• Biofuels reports: separating the good from the bad and the ugly

    The worst biofuels can emit 2000% more greenhouse gases than fossil fuels, while the best can genuinely cut down on emissions. Those are two conclusions of a new United Nations report, one of several papers published in the last month that reaffirm that only certain biofuels can be environmentally beneficial – and only then if produced in certain ways.

    The UNEP study looks not just at which biofuel crops are good and bad, but also the conditions for biofuels production. Compiled by UNEP’s International Panel for Sustainable Resource Management, it says one of the best biofuel options is using wastes and residues as this offers a way out of the land-use dilemma, but it also looks at the worst example – biodiesel from palm oil grown in tropical peatland forests cleared for fuel-producing purposes – which records the eye-catching 2000% figure.

    The study also reinforces a point made for several years but not often highlighted – that generating electricity at power stations using wood, straw and other crop or waste material is ‘generally more energy-efficient and also offsets more emissions than converting biomass to liquid fuels’.

    A Commission statement said the report’s findings are ‘already integrated into EU biofuels policy’, but that claim is effectively thrown into doubt by another report launched this month by T&E and five other Brussels-based NGOs.

    ‘Biofuels: handle with care’ is an analysis of EU biofuels policy with several recommendations for action. Among them are that the EU should scrap its energy-based target for biofuels in transport and replace it with a greenhouse gas reduction target; and that an absolute priority is to include estimates for the carbon impact of indirect land-use change.

    The impact of biofuels on the overall use of land is a central feature of a paper by Jerry Melillo published last month in Science magazine. Melillo says growing biofuel crops can lead to both displaced food crops and extra fertiliser which can release the greenhouse gas nitrous oxide. He says CO2 emissions from land clearance might reduce satisfactorily by mid-century, but NO2 emissions are unlikely to.
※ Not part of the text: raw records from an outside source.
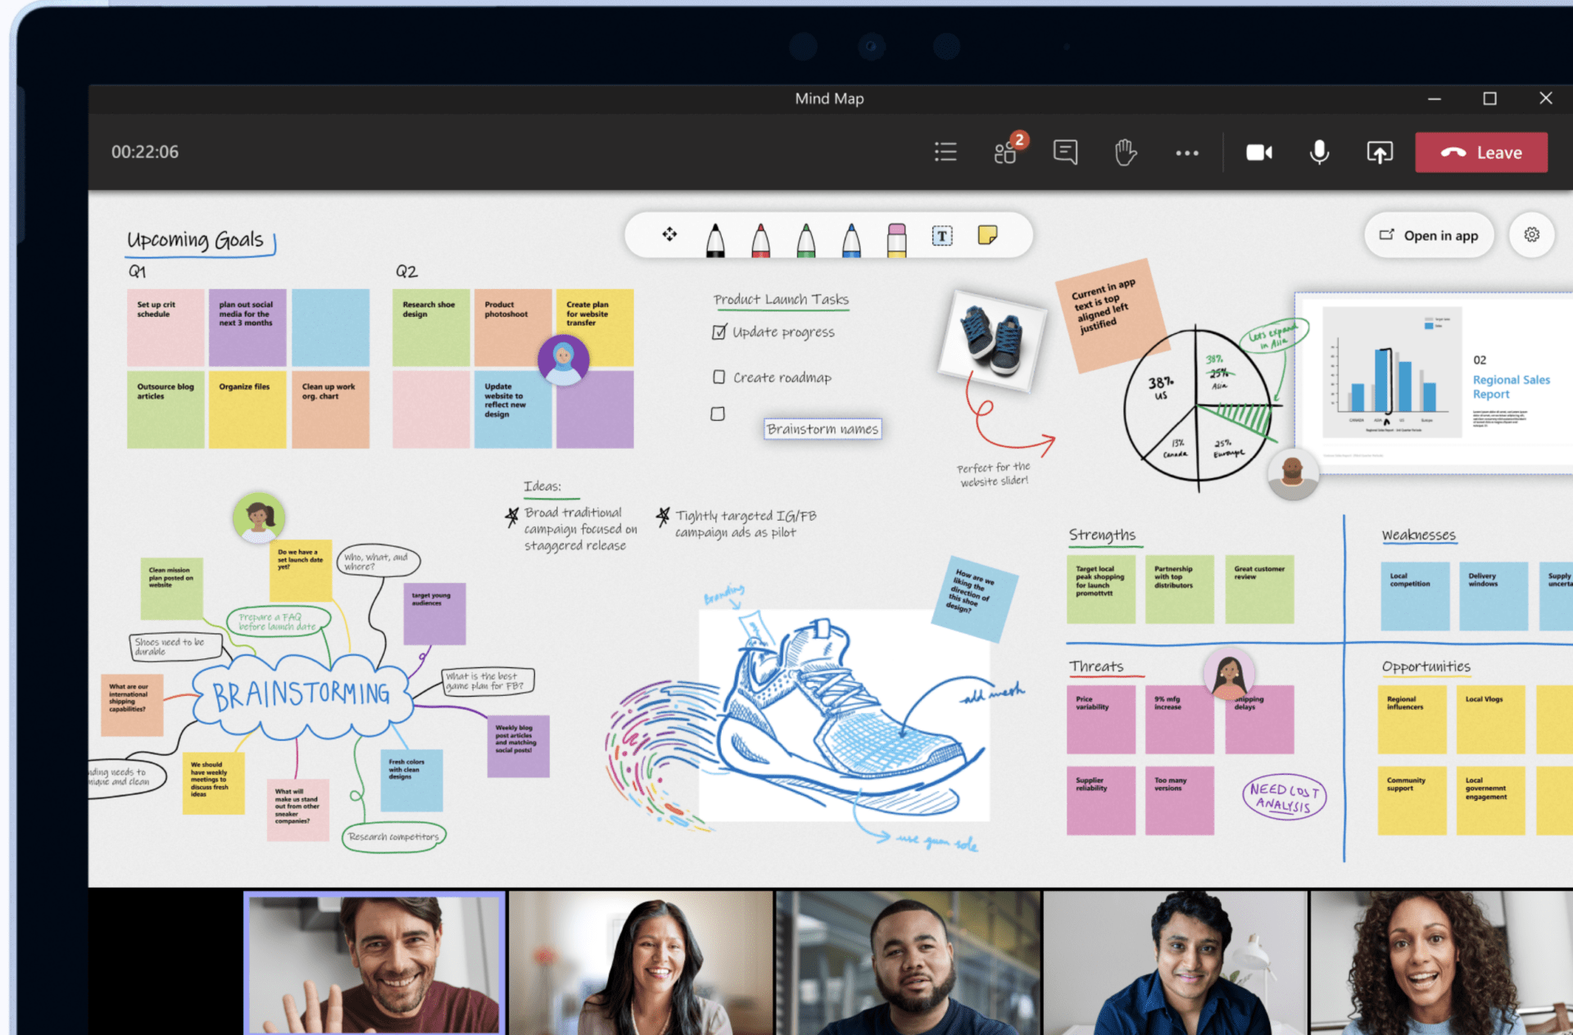Raise your hand in meeting
Viewport: 1573px width, 1035px height.
point(1126,152)
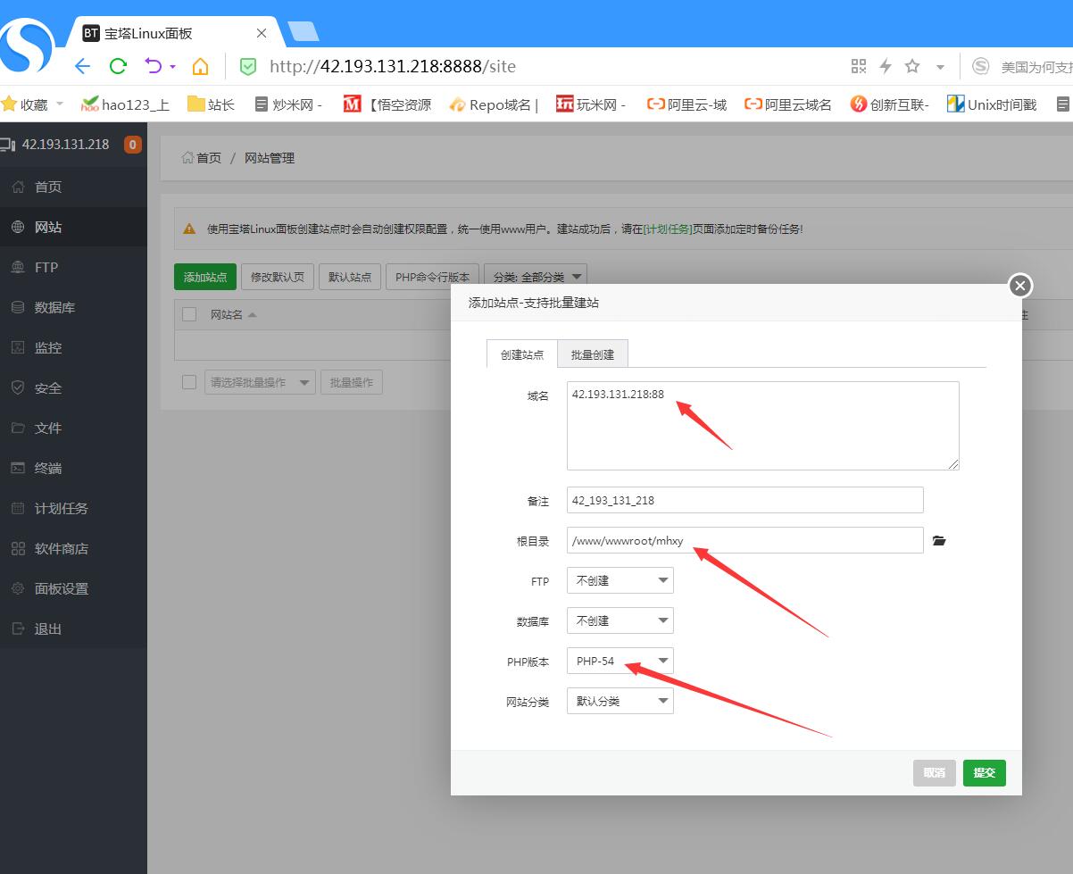This screenshot has width=1073, height=874.
Task: Open 软件商店 in the sidebar
Action: [61, 549]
    Another paper in Science magazine, from Tim Searchinger, says the rules for assessing compliance with the Kyoto protocol are biased in favour of biofuels, because they automatically count all biomass as ‘carbon neutral’ without taking emissions from land cleared to grow biomass crops into account.

    Credits for worst biofuels?

    Millions of Clean Development Mechanism (CDM) credits could be created after the CDM executive board approved a new methodology for producing biodiesel from crops grown specifically for fuel. The credits would be based on biofuels from plantations established on degraded lands, but environmental groups are concerned that there is no definition of ‘degraded land’.

    This loophole could mean palm oil produced on deforested and drained peatlands – the UNEP’s ‘2000% worse than fossil fuels’ scenario – could qualify for CDM credits. Indirectly, this could also create incentives for unspoilt land to be deforested and degraded.